The justifications put forward by the US, UK and France for the air strikes in Syria have focused on the need to maintain the international prohibition against the use of chemical weapons, to degrade President Assad’s chemical weapons arsenal and to deter further chemical attacks against civilians in Syria.

Prime Minister Theresa May argued that the UK has always stood up for the defence of global rules and standards in the national interest of the UK and of the organised international community as a whole.

However, in its formal legal defence of the operation issued some time later, the UK government rather emphasises the need to protect the population of Syria from further harm.

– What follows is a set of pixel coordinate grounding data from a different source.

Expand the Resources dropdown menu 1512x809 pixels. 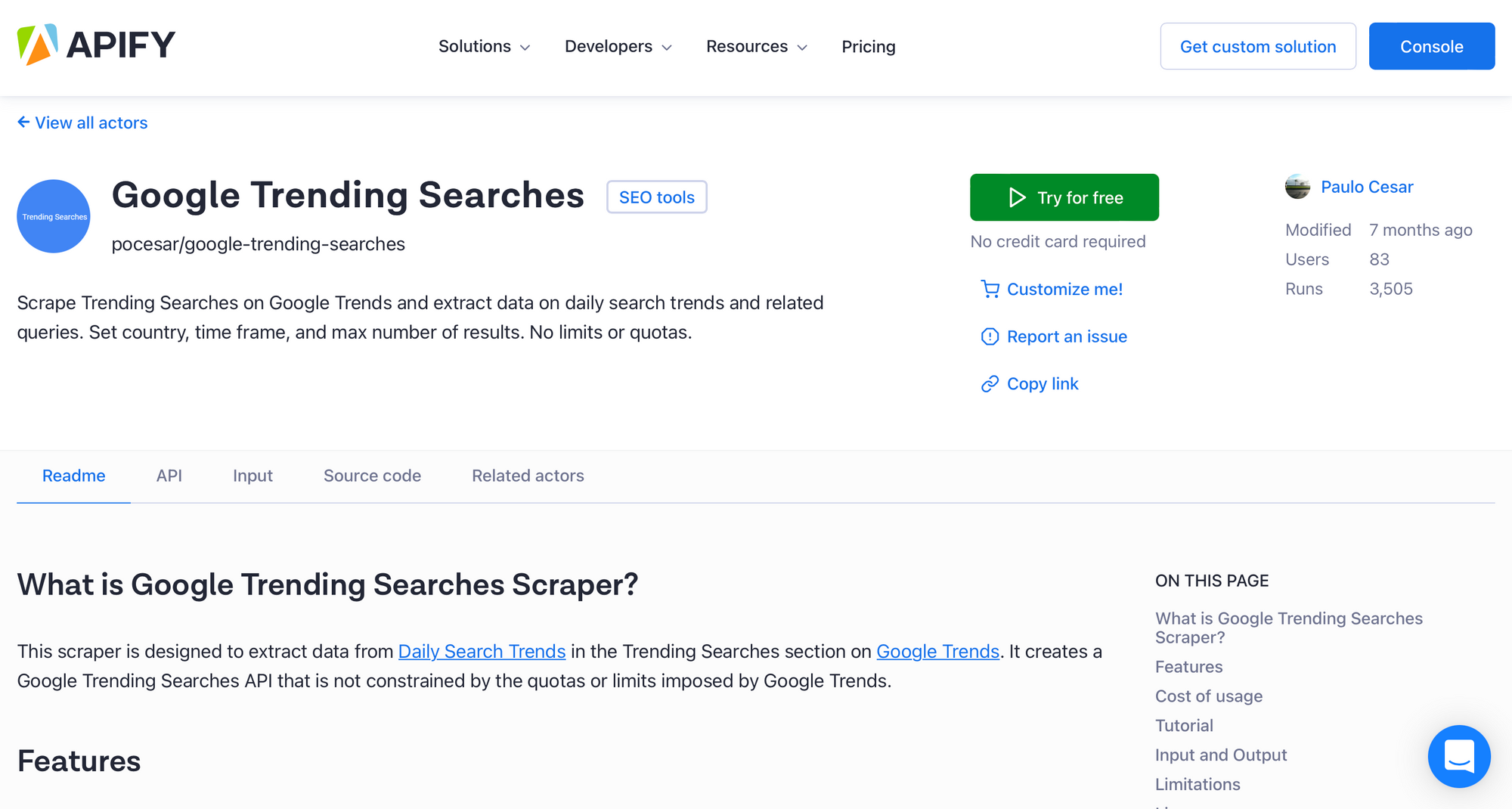pos(757,47)
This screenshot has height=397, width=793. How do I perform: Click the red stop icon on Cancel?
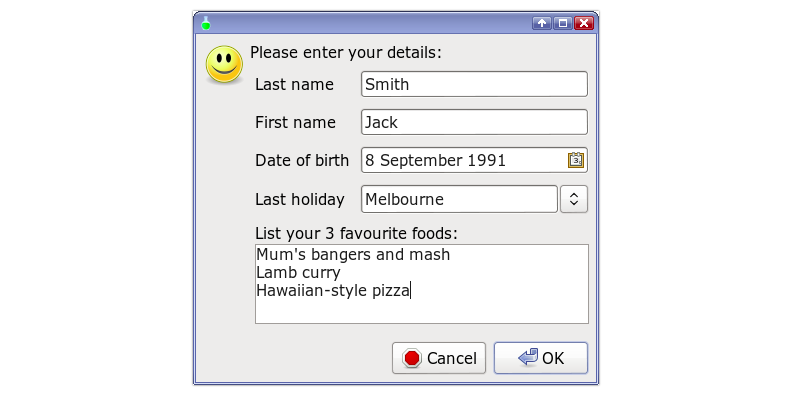(412, 358)
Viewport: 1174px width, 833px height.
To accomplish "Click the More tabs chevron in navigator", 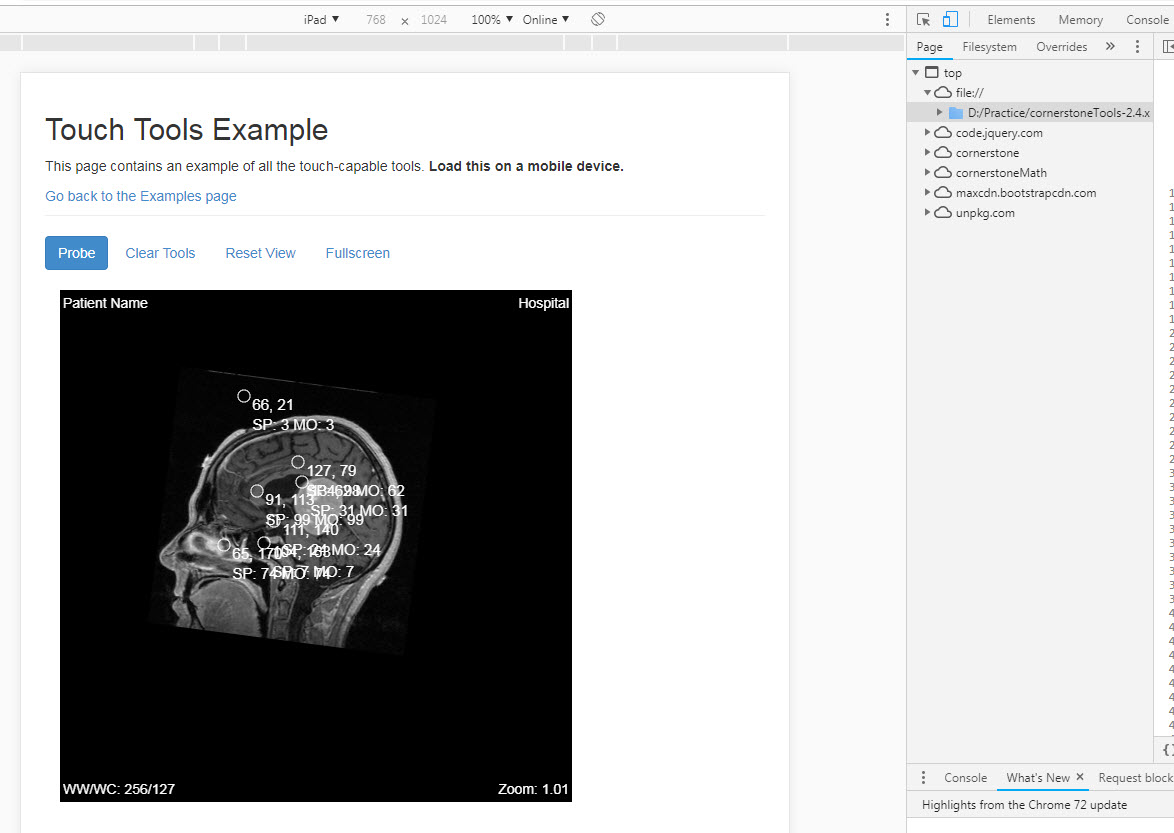I will click(x=1110, y=46).
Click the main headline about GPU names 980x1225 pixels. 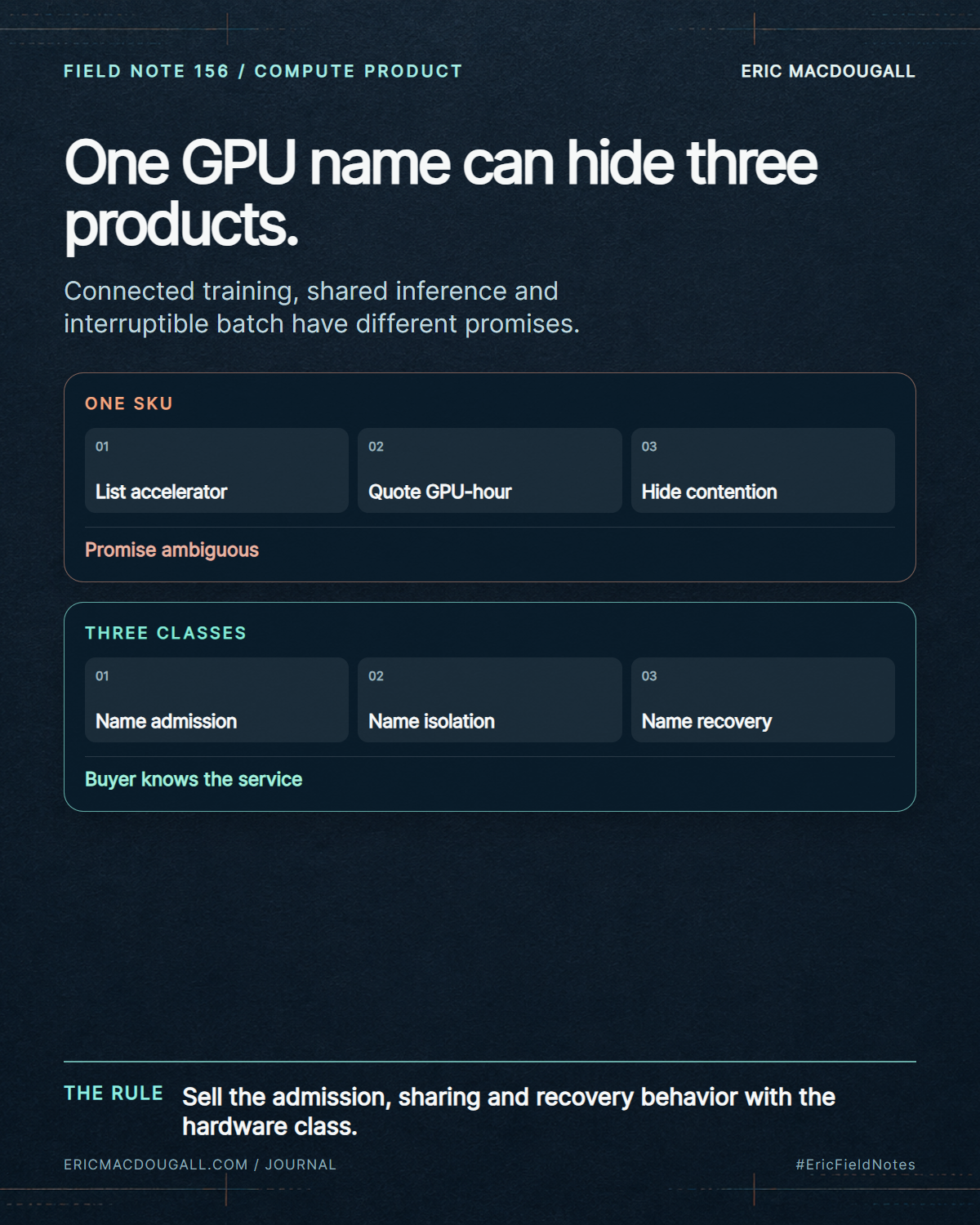441,193
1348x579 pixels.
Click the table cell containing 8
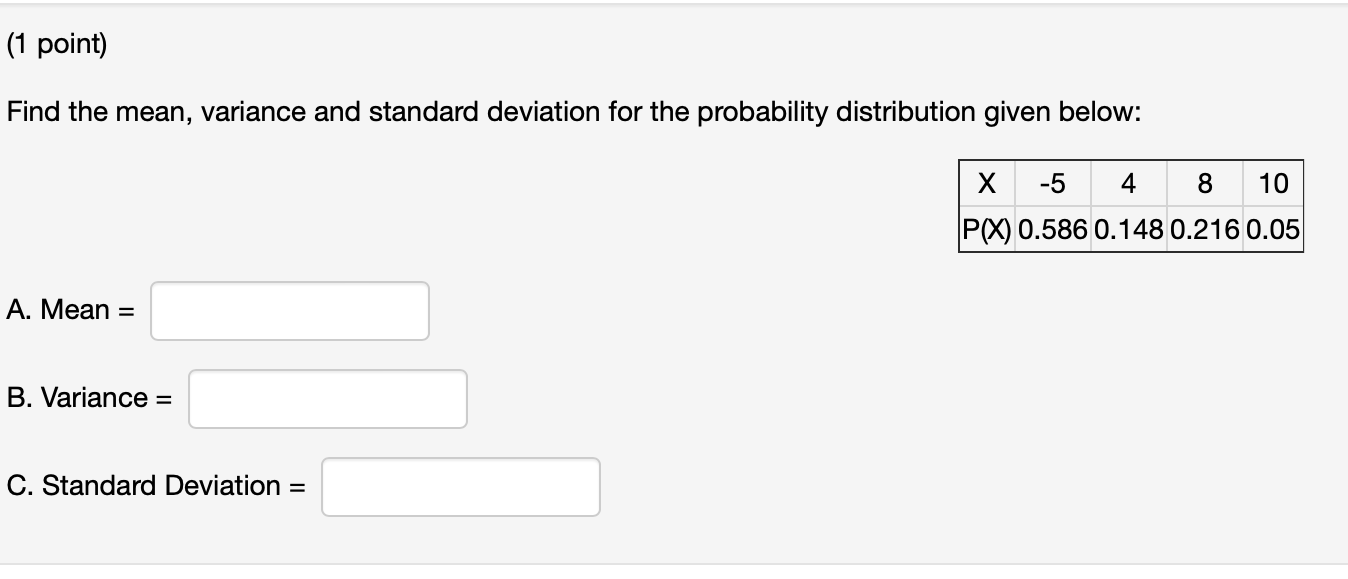(x=1204, y=183)
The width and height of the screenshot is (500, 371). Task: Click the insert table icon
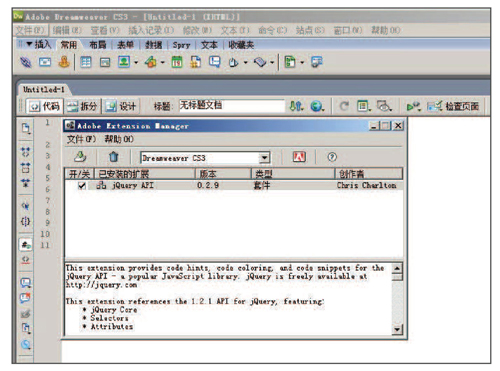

Legally, the claim to enforce international law on chemical weapons by violent means would return the world to the era before the advent of the UN Charter. The Charter allows states to use force in self-defence and, arguably, for the protection of populations threatened by extermination at the hands of their own government. The use of force for broader purposes of maintaining international security is also possible. However, such action is subject to the requirement of a mandate from the UN Security Council.

This arrangement tries to balance the need of states to preserve their security in the face of an actual or imminent attack through self-defence when strictly necessary with the need to ensure that force cannot be used as a routine tool of international politics. Hence, international law since 1945 precludes military strikes in retaliation – to teach other states a lesson, as it were – or by way of reprisal. Reprisals are acts that are in principle unlawful, but they can be excused because they aim to force a state back into compliance with its international obligations.

Hence, in 1981 Israel was condemned by the UN Security Council when it attacked the Osirak nuclear reactor in Iraq. Israel had argued that it might contribute to the production of weapons of mass destruction in the future. A US attack against an alleged chemical weapons facility in Sudan in 1998 in response to US embassy bombings in Kenya and Tanzania was also criticised.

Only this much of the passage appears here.